Extracted material section start

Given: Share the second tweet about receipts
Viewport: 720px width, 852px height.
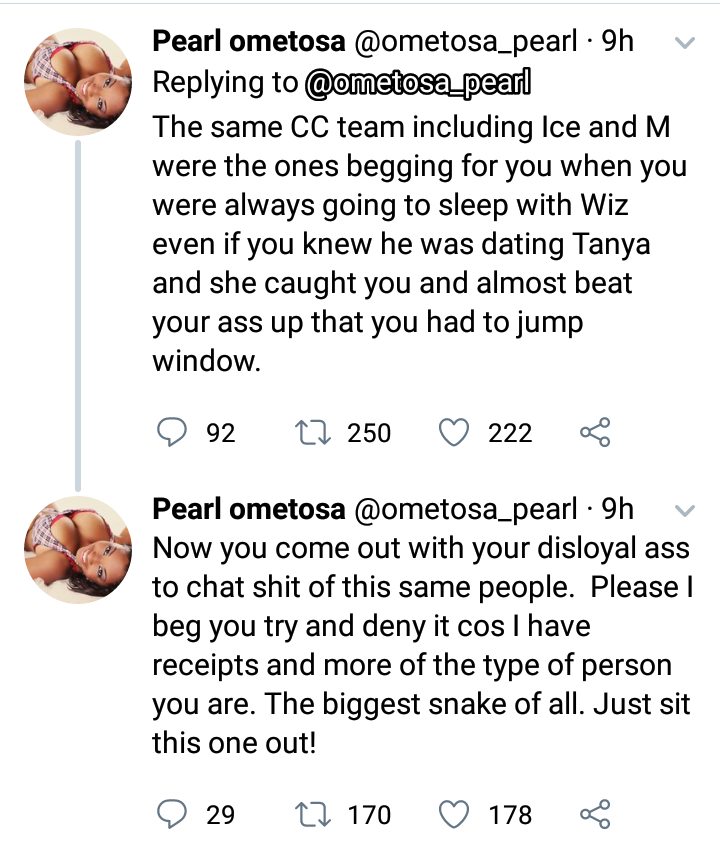Looking at the screenshot, I should 594,815.
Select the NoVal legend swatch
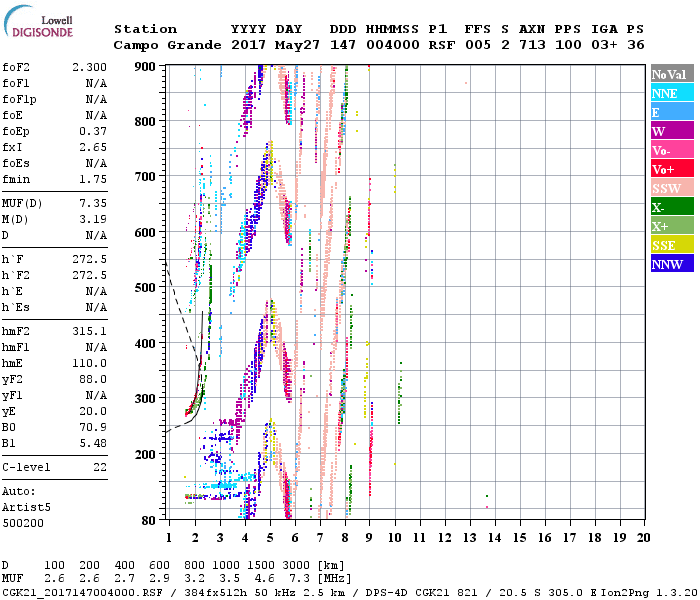This screenshot has height=600, width=700. (672, 74)
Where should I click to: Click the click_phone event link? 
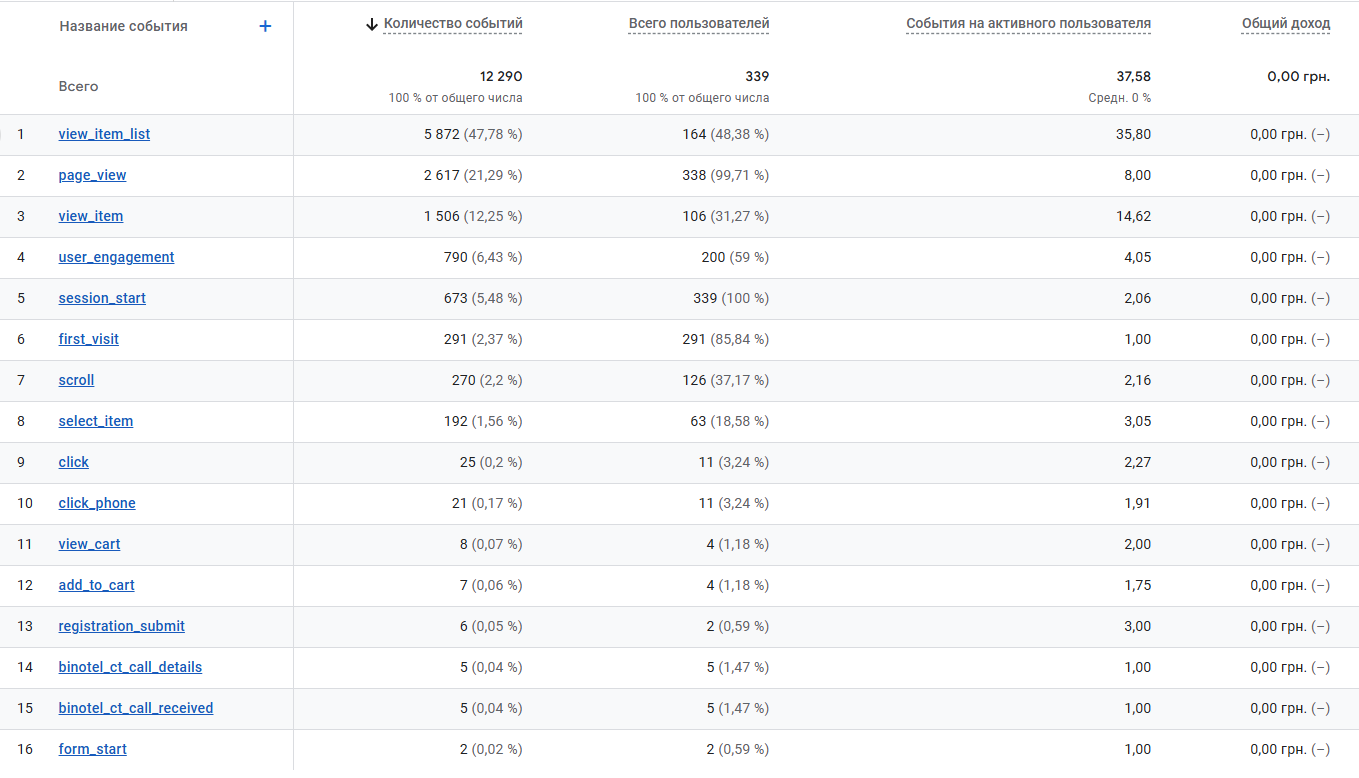[97, 503]
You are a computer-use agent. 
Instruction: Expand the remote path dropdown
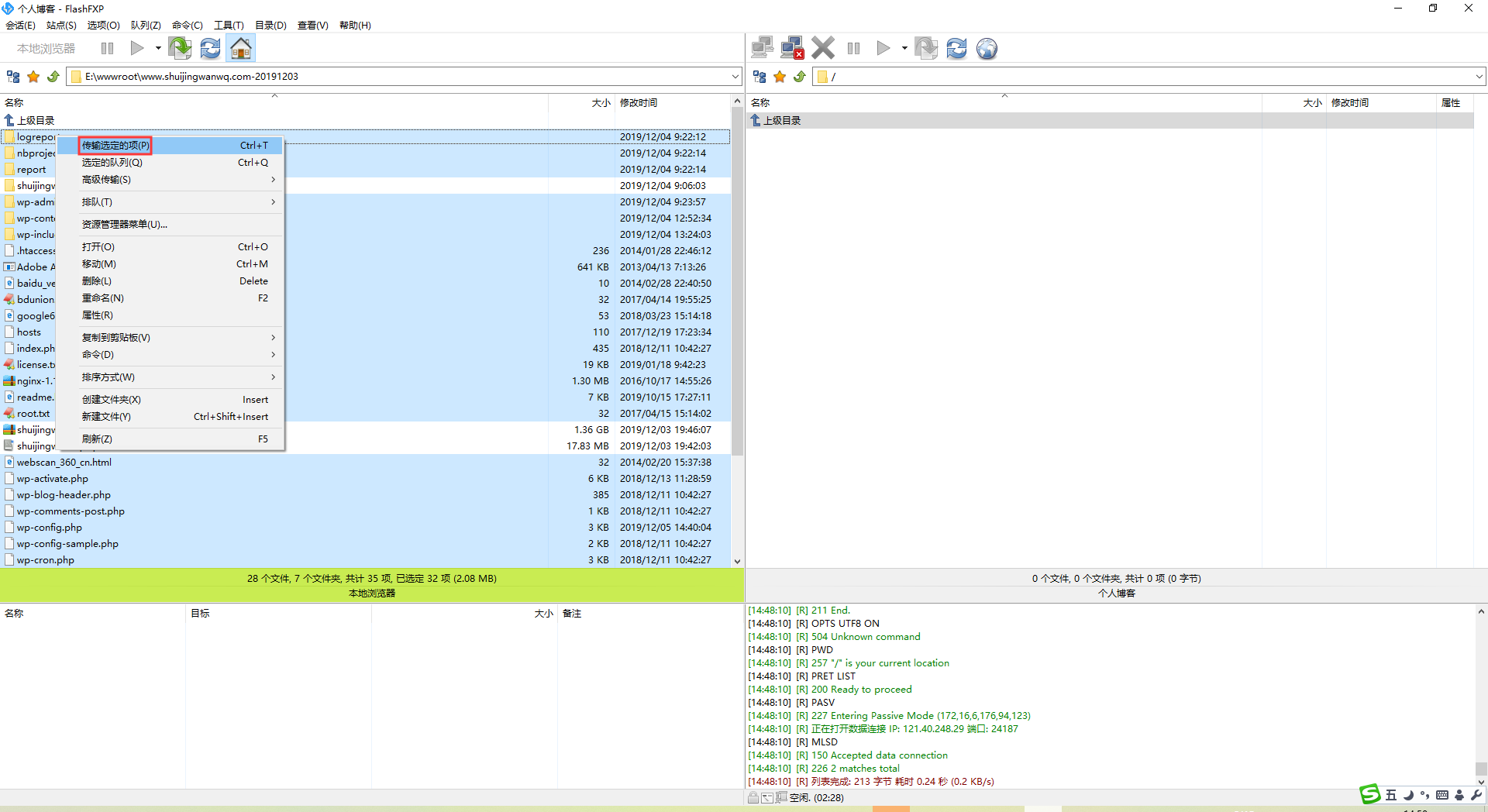pyautogui.click(x=1479, y=77)
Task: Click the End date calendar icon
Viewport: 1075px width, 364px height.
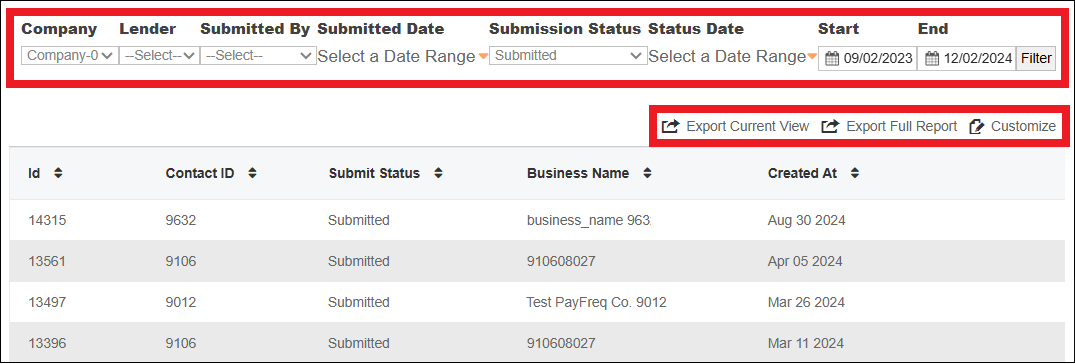Action: [x=932, y=59]
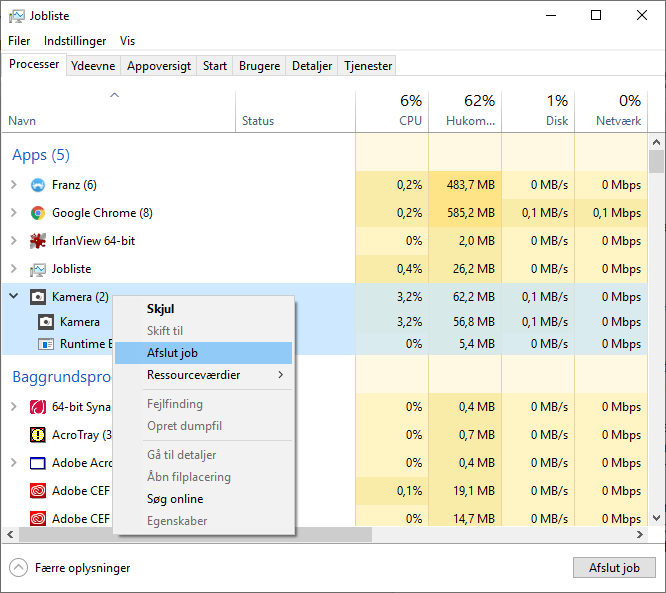This screenshot has height=593, width=666.
Task: Click the AcroTray warning icon
Action: (x=38, y=435)
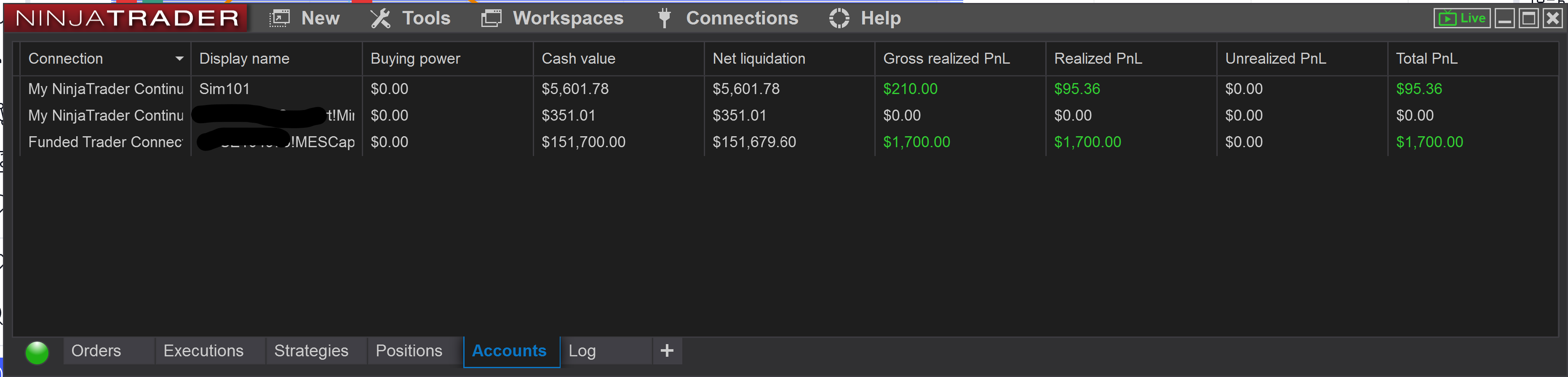1568x377 pixels.
Task: Click the Help lifebuoy icon
Action: pos(839,18)
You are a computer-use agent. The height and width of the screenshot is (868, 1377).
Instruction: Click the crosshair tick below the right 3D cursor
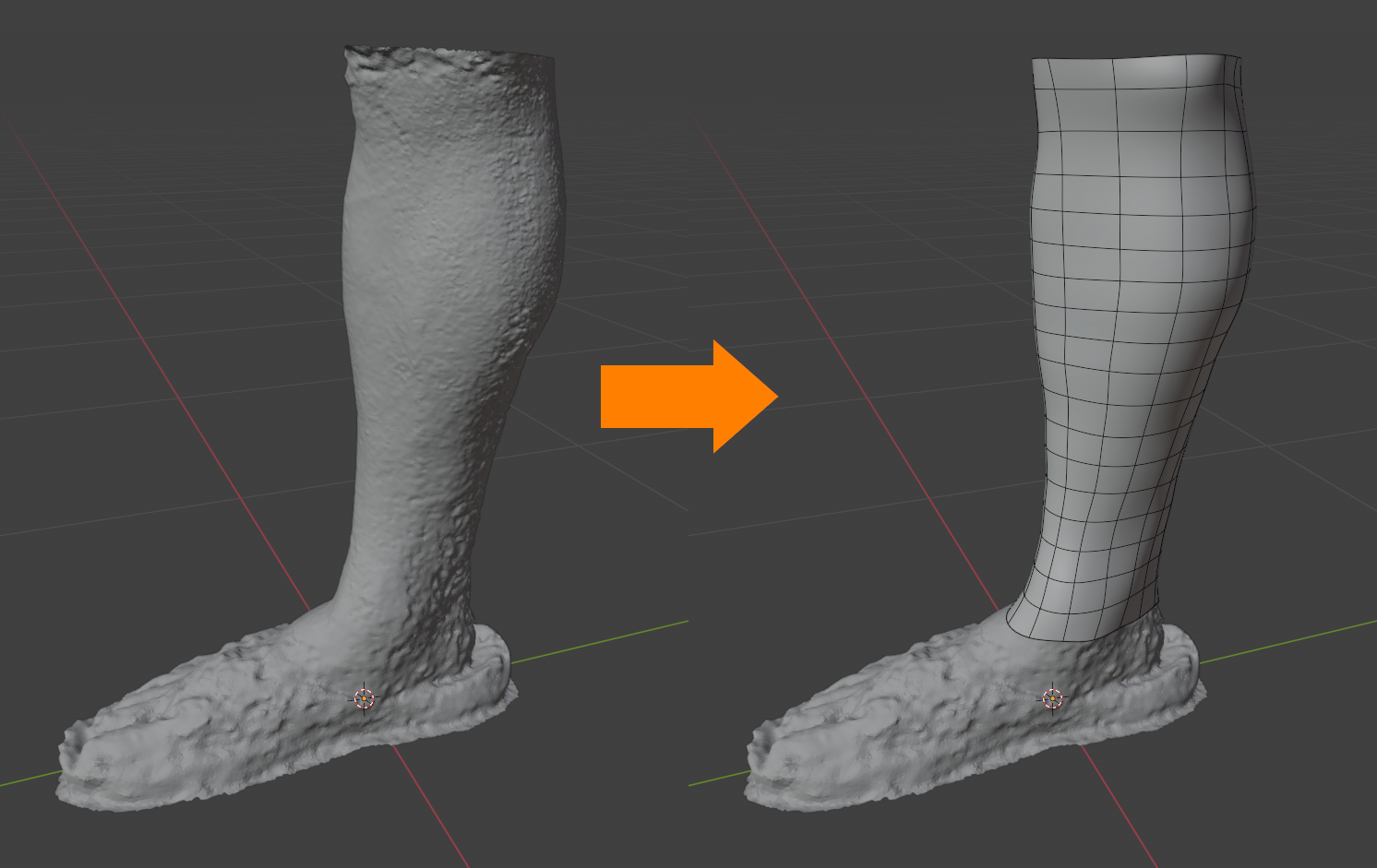1052,714
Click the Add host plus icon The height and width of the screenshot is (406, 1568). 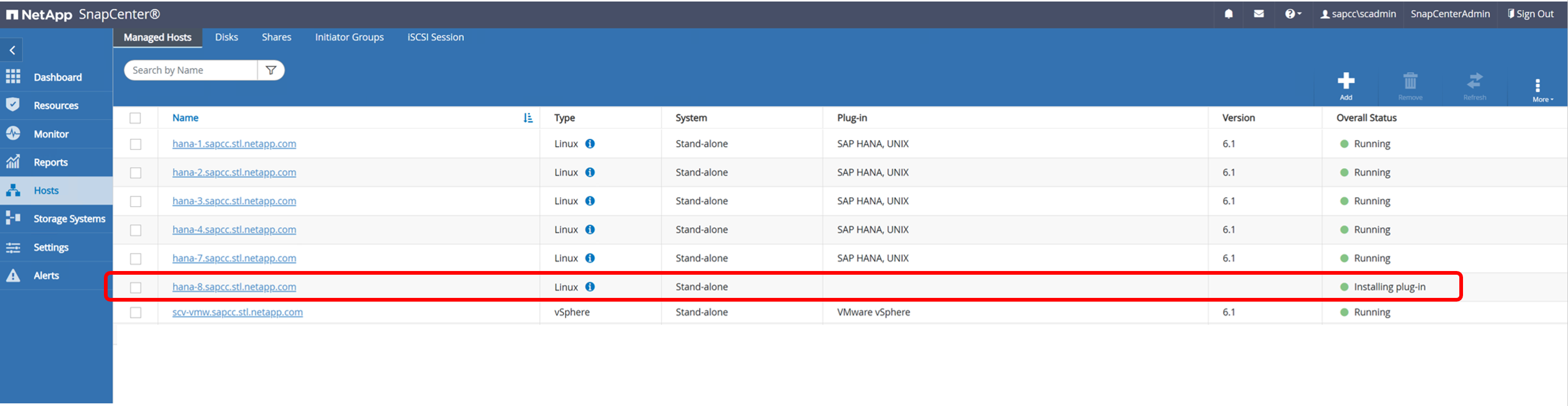[x=1345, y=82]
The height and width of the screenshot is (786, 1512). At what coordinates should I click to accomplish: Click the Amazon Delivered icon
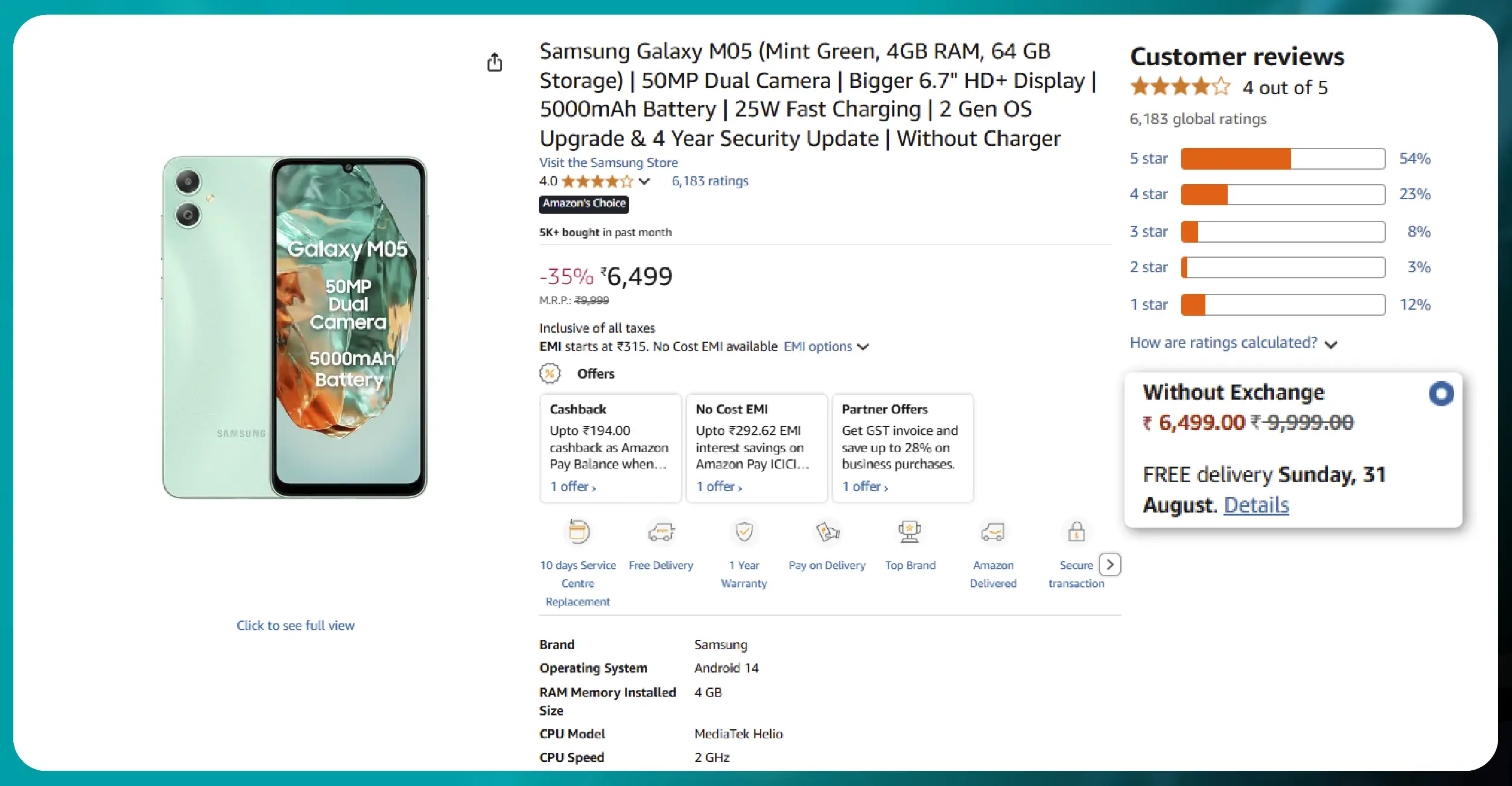click(992, 532)
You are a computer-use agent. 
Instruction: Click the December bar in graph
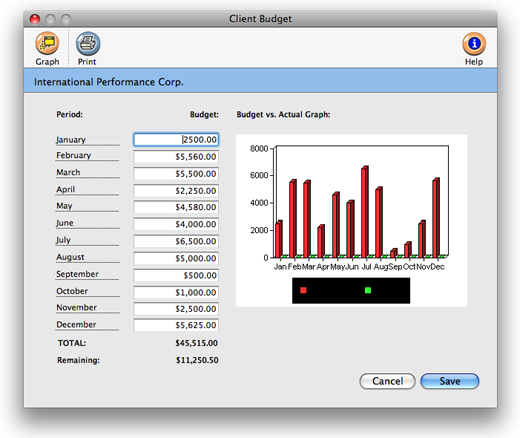(436, 218)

Extracted material section end

→ Exercise instructions:
In the records above, find the line with "Instruction: Expand the remote path dropdown" and the line with "Task: Click the End date calendar icon". Write out exactly those lines and every one between, with no pictures and no other lines.

→ Expected answer:
Instruction: Expand the remote path dropdown
pyautogui.click(x=1479, y=77)
Task: Click the End date calendar icon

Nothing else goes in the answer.